Re: XHTML is no longer being maintained from Ivan Herman on 2024-08-20 (public-publishingcg@w3.org from August 2024)

From: Ivan Herman <ivan@w3.org>
Date: Tue, 20 Aug 2024 12:09:36 +0200
To: "\"Hoekstra, Rinke (ELS-AMS)\"" <r.hoekstra@elsevier.com>, MURATA <eb2mmrt@gmail.com>
Cc: Alyssa Riceman <alyssaricemanepub0@mailbox.org>, Brady Duga <duga@ljug.com>, "\"public-publishingcg@w3.org\"" <public-publishingcg@w3.org>
Message-ID: <7312a587-dd87-42a1-98a9-ab2206b01a7f@Spark>
Hi Makoto,

We may have to be more precise in what we are saying...

If "XHTML" syntax is all we are saying, i.e.,essentially, that we put closing tags everywhere, I do not think that is a problem; no browser, or webview based application, would refuse that or misinterpret it. I think the main issue is what is the declaration of the file: is it defined as an XML file through its media type, its first few lines with the DTD reference, or HTML5. The details of the processing in the browser/webview would depend on that declaration with regard to the way scripts operate.

So what does it mean when you say "QTI3 is unlikely to adopt the HTML syntax"? Does it mean that they will generate those narrative subtrees in HTML but using the XML conventions, or that they will rely on XHTML processing of, say, scripts, script tags, and things like that?

Directions for this task =>
Answer these questions about the mailing list message:
1. Who sent the message?
2. What does the message say no browser or webview based application would refuse or misinterpret?
3. What statement attributed to Makoto does the message ask about?
The listing that comes next is taken from a separate source.

Data provided =>
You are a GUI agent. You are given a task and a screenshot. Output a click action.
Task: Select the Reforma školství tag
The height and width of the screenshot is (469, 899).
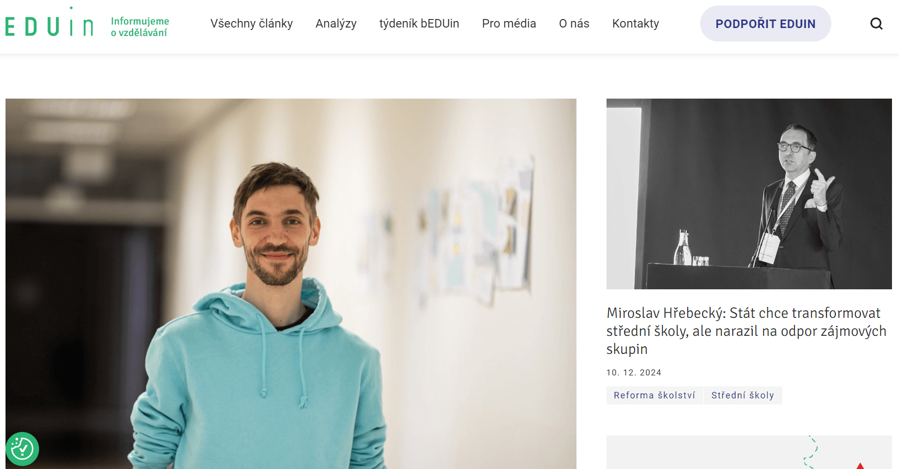[x=655, y=395]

Task response =>
1. Ivan Herman
2. XHTML syntax, meaning closing tags are put everywhere
3. "QTI3 is unlikely to adopt the HTML syntax"